'If garden tools really count as weaponry, I’m in command of a small arsenal'

'If garden tools really count as weaponry, I’m in command of a small arsenal'

Since when were secateurs ‘a bladed weapon in a public space’?


Illustration by Clara Dupré


Nobody is safe. I hadn’t realised that garden tools count as weaponry. Then, recently, armed Manchester police, tipped off about a knifeman, arrested a youngish theatre professional returning from his allotment in eyeliner and a khaki work-pant with a small scythe and weeding trowel, fully holstered. After being held for several hours, he was released with a caution for “bladed weapons in a public place”.
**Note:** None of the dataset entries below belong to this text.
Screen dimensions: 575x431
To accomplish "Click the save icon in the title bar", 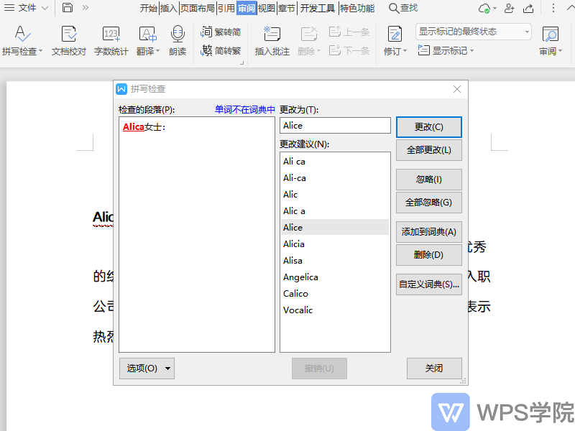I will (68, 8).
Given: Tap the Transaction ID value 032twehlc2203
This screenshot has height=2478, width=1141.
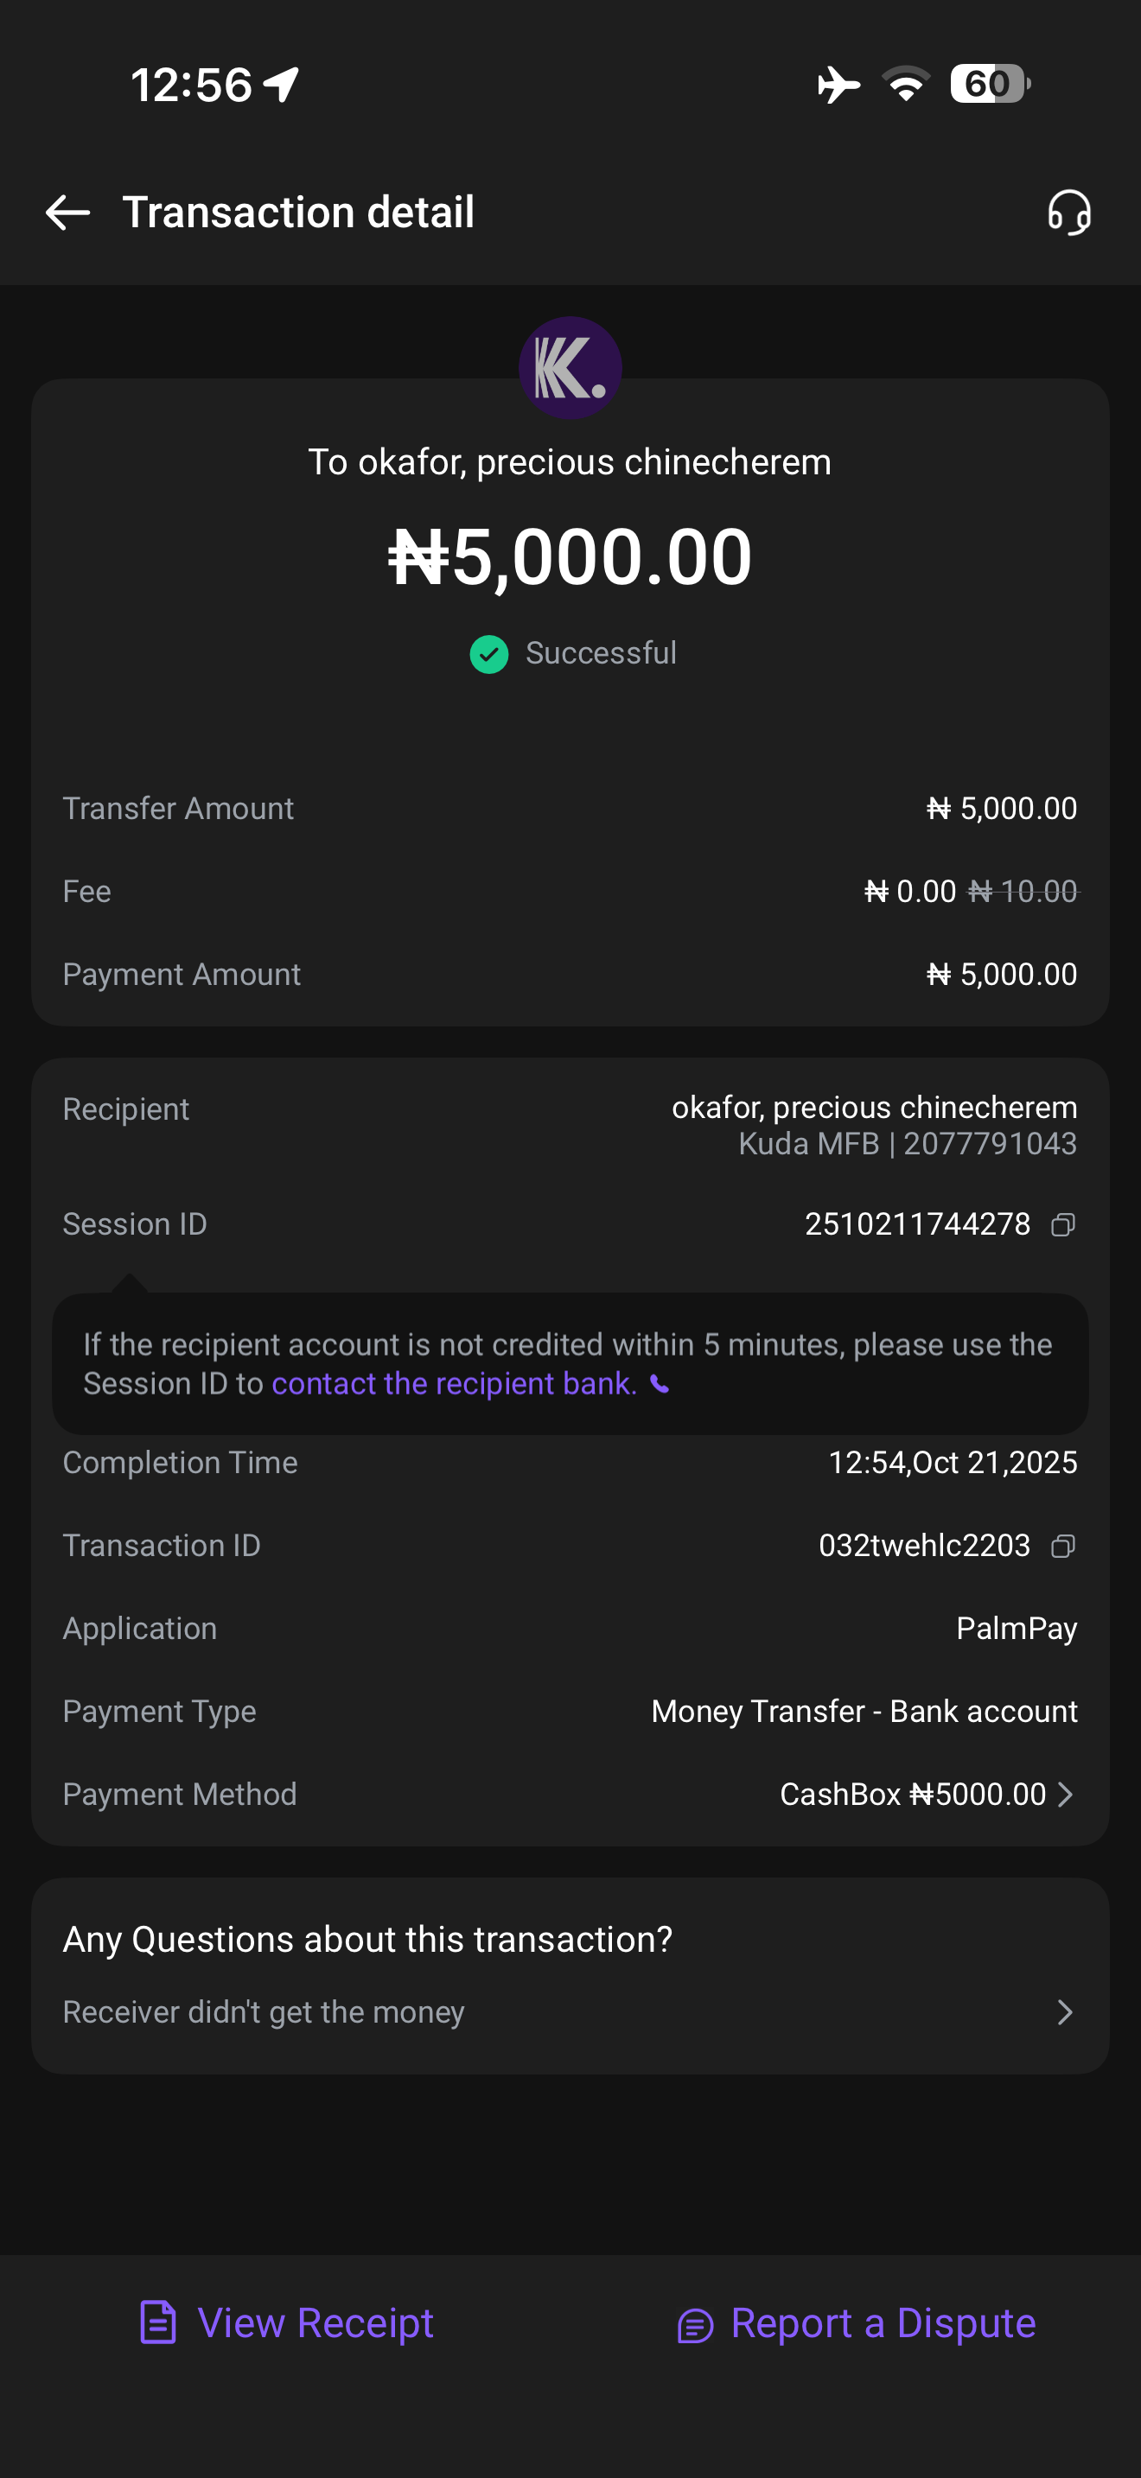Looking at the screenshot, I should coord(924,1546).
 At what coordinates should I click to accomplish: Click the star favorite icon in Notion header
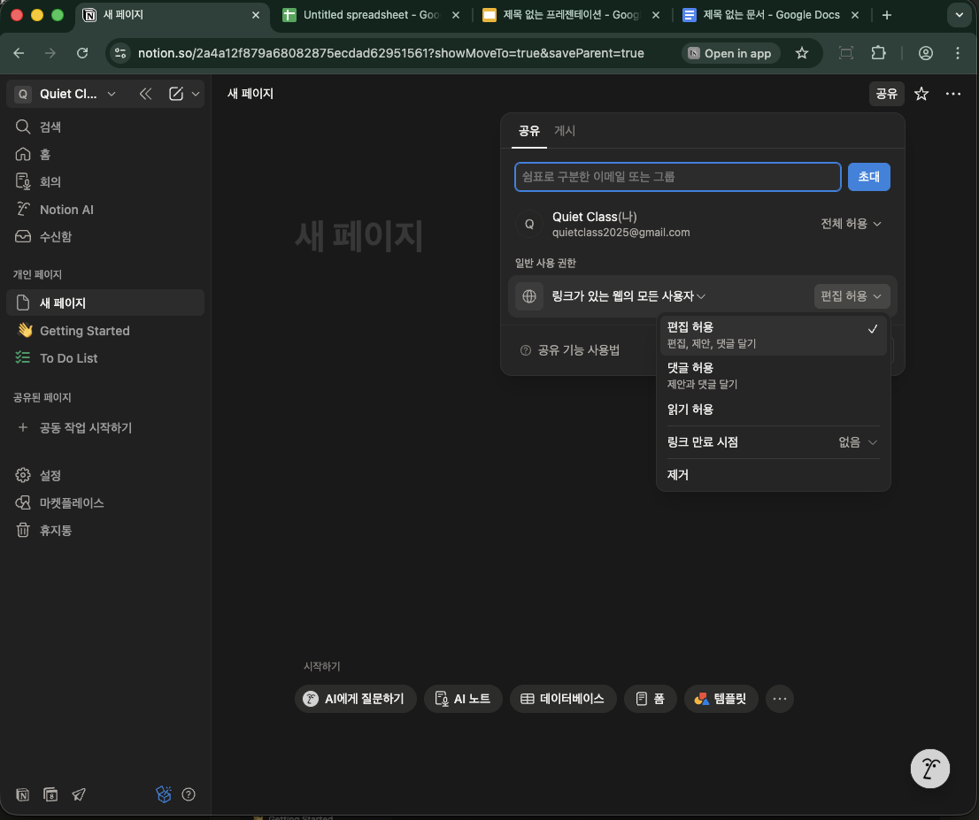coord(921,94)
If you are any kind of a gardener, you understand equipment lust. Just because the poor hipster had possibly over accessorised with Japanese horticultural apparatus doesn’t mean he deserves the slammer.

And, for me personally, this raises worrying questions. On the long muddy trudge home from the allotment, berry juice up to my elbows, crushed plums dripping from my rucksack, I’ve come to expect passers-by giving me a wide berth. I’d assumed their rictus smiles were merely pity, but are they fearing attack? Do I need to hide my compost scoop?

My Garden-Centre Lock-Up Hell (ibid) has shaken me; I can’t do time again. But, even as I worried, a thought struck me: might this lead to cautious allotmenteers abandoning their more dangerous equipment? Might this be… an opportunity?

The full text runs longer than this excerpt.